**Work task**
What the task requires is an exact printout of the listing below, pictures excluded.

BEGIN

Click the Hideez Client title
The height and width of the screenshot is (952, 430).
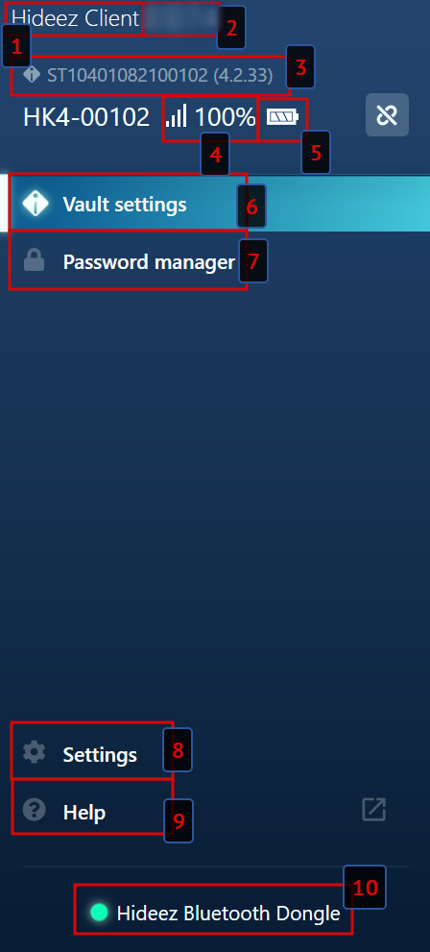click(75, 18)
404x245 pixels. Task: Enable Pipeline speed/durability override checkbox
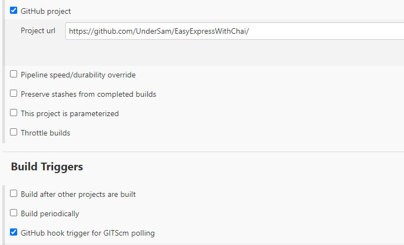point(13,74)
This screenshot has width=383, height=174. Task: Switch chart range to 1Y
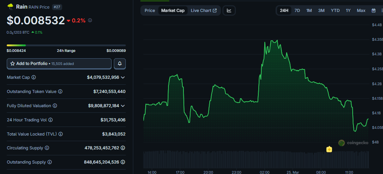click(348, 10)
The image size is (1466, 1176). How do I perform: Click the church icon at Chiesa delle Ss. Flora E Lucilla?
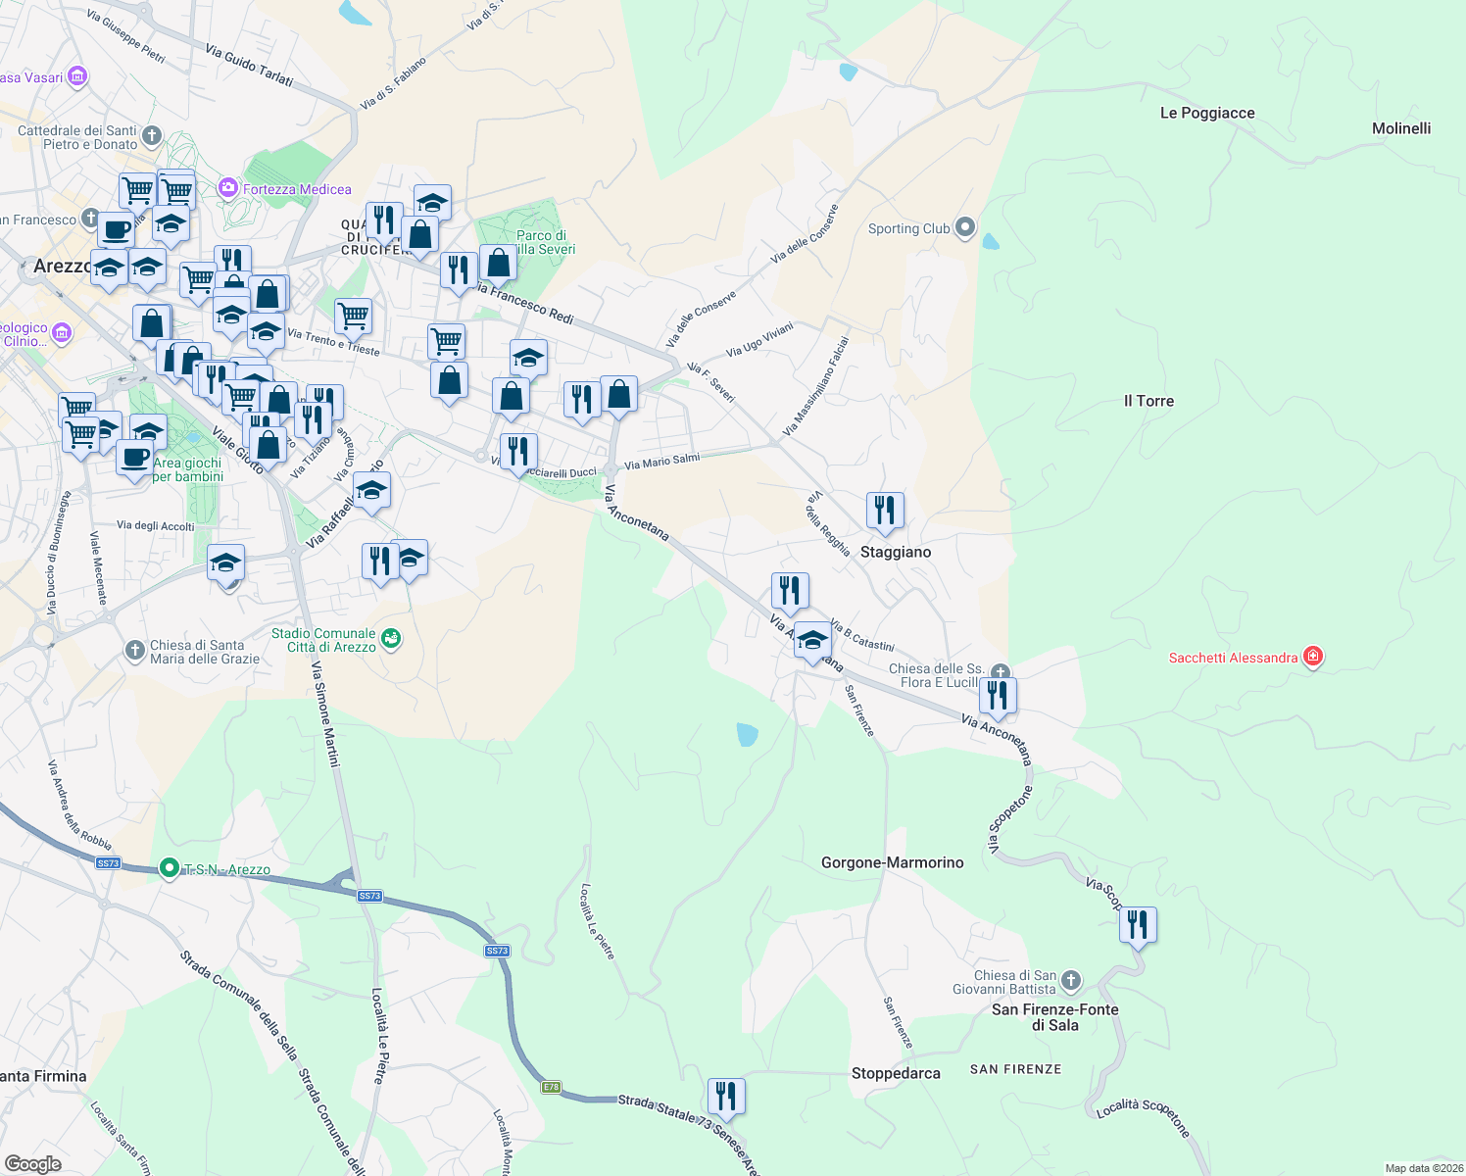[1000, 672]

END

**Result for this task**
Click the Hideez Client title
The height and width of the screenshot is (952, 430).
click(75, 18)
404x245 pixels. Task: Enable Pipeline speed/durability override checkbox
point(13,74)
This screenshot has width=383, height=174. Task: Switch chart range to 1Y
click(348, 10)
The image size is (1466, 1176). How do I perform: Click the church icon at Chiesa delle Ss. Flora E Lucilla?
[1000, 672]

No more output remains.